Récompensé dans la catégorie Contrechamp pour Annecy 2020, My Favorite War est réalisé par Ilze Burkovska Jacobsen. Le film alterne l’animation d’éléments découpés (le graphisme est signé Laima Puntule et Harijs Grundmanis) et prises de vues réelles des témoignages de la réalisatrice et de son entourage. Nous assistons avec fascination au ballet des souvenirs en marionnettes de son enfance, de ses peurs et de sa personnalité politique qui grandit envers et contre tout.

My Favorite War

 

Voici l’histoire personnelle de la réalisatrice, Ilze, qui a grandi en Lettonie (URSS) au cours de la Guerre froide. Elle retrace le passage à l’âge adulte d’une individu qui décide d’échapper au conditionnement exercé par un régime autoritaire et puissant. Le film, pacifiste, souligne à quel point il est important que la liberté individuelle soit considérée comme un droit fondamental dans une société démocratique.

Quelle est votre guerre préférée ? Ilze en a une : la Seconde Guerre Mondiale. Où les communistes sont les gentils, où elle pourrait être soldat ou infirmière. Ilze vit en Lettonie, un petit pays ravagé par la seconde guerre mondiale et fédéré à l’URSS. Elle y grandit avec des récits de résistances face aux nazis, de l’indépendance comme un bien précieux. Son père, lui, est un membre du Parti Communiste. Ce qui leur confère tout le bonheur du monde, après tout, elle vit sur « sa petite planète verte » à la campagne chez ses grands-parents.

Mais la jeune fille discerne, dans les silences tendus, de grands affrontements politiques et familiaux.
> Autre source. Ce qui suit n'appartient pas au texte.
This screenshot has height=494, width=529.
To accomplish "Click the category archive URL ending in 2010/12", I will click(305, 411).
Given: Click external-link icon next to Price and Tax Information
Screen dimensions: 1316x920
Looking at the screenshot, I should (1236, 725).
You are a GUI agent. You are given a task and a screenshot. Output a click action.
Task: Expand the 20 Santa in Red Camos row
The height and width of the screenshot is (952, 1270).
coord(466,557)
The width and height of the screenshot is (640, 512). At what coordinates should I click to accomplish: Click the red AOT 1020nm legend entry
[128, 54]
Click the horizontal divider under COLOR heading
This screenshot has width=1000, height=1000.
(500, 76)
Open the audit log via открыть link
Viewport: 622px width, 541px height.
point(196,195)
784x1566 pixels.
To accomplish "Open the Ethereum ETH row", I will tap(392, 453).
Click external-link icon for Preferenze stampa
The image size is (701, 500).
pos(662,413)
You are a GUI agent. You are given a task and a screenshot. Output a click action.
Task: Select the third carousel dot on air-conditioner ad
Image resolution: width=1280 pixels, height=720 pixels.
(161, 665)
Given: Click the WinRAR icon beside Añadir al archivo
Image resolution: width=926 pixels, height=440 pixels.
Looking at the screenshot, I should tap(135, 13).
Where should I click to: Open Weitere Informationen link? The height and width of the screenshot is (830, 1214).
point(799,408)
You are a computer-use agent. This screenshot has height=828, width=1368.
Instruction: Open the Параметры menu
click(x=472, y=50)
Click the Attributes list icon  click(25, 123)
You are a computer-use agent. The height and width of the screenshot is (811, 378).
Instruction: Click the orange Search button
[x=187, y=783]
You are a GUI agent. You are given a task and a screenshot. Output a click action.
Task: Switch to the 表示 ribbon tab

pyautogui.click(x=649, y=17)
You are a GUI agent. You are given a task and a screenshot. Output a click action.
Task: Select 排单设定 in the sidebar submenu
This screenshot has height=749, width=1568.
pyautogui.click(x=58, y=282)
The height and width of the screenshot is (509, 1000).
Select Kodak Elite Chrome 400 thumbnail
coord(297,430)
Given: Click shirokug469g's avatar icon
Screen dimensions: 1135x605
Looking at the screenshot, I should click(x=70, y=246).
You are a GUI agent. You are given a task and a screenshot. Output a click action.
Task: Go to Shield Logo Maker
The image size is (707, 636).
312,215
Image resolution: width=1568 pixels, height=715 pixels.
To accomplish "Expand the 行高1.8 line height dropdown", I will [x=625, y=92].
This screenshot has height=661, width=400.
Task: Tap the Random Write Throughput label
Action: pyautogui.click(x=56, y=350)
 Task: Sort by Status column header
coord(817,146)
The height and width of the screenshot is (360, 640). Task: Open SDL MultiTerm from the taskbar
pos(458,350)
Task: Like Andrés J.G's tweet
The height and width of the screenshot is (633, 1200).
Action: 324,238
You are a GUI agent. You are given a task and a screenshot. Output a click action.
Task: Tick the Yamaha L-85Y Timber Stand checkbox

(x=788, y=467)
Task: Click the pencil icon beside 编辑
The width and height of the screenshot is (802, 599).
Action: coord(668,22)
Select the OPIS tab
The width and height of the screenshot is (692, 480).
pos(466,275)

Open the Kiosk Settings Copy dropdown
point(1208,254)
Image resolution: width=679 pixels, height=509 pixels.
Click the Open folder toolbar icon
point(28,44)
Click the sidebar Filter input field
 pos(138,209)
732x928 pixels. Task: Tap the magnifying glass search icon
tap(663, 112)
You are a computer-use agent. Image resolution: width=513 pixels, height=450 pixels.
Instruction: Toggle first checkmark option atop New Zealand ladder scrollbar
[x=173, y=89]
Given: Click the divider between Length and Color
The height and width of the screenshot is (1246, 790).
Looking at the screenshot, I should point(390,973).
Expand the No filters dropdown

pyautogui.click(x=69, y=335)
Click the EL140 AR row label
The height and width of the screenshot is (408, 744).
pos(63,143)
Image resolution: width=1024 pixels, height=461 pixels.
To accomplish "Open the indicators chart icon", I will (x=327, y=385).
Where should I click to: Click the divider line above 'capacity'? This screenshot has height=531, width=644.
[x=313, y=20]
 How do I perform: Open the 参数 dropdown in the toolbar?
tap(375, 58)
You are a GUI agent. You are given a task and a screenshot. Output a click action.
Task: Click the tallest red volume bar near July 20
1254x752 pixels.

Elle sait qu’il y a des choses dont on ne parle pas : La politique de papa, le regard de la famille, le passé de grand-père, les barbelés de la plage… Quand son père meurt dans un accident de voiture, le silence et les interdits prennent encore plus de place. On ne parle pas des files d’attentes pour faire les courses, des rations de beurre, des os dans les bacs à sable, du travail de maman… Sauf qu’Ilze veut parler, veut montrer, veut comprendre. Elle intègre donc les Pionniers, la jeunesse communiste. Car c’est le seul moyen qu’elle a de devenir journaliste. De faire entendre sa voix. Il lui faudra rentrer dans le rang, pour se sentir libre.

My Favorite War

My Favorite War ressemble à un album souvenir, aux flash-backs prédécoupés de sépia, de nuances de gris, le film fait défiler les dates-clés de la biographie de son enfance. Ce documentaire en saccade nous confirme que le témoignage est le plus essentiel de tous les discours historiques. Et pas seulement le sien, celui de sa meilleure amie Ilga fait état d’un autre type de censure, d’un autre type de douleur. Pourtant, il n’y a aucune violence dans le film, si ce n’est la brutalité d’une oppression anxiogène, l’omniprésence de fantômes à idolâtrer ou à effacer…

Les épisodes s’enchaînent, tout semble parfaitement coordonné. C’est une chorégraphie où les rubans dans ses cheveux flottent au même rythme que les pas de sa mère dans la neige, que les sons qui piétinent le bitume devant les portraits des combattants lettons, que les coups de feu des pionniers s’entraînant aux cibles, que les jouets de son petit-frère tombant au sol, que les chants communistes… Notre malaise se confond avec sa tristesse, sa peur avec notre émotion pudique. Souvent, on retient notre respiration, tandis que le souffle paniquée de la petite fille aux couettes légères, aux yeux si noirs, nous compresse le cœur. Ce n’est pas si loin de nous. Et il ne faut jamais céder, semble nous dire les regards des photographies qui soutiennent les voix de la narration.

My Favorite War
« J’ai dû faire un choix à ce moment-là : qui est-ce que je veux devenir et en quoi est-ce que je crois ? Les mêmes questions que les jeunes générations se posent aujourd’hui ». Ilze B. Jacobsen, son personnage et son enfance.

La guerre préférée d’Ilze, c’est la Seconde Guerre Mondiale, celle-ci s’est arrêtée le jour où elle a pu poser les pieds sur cette plage qui, enfant, lui était interdite. De l’eau jusqu’aux chevilles, elle voit ses enfants libres courir sur le sable, elle a gagné, pour sa mère, pour son père, pour sa vie.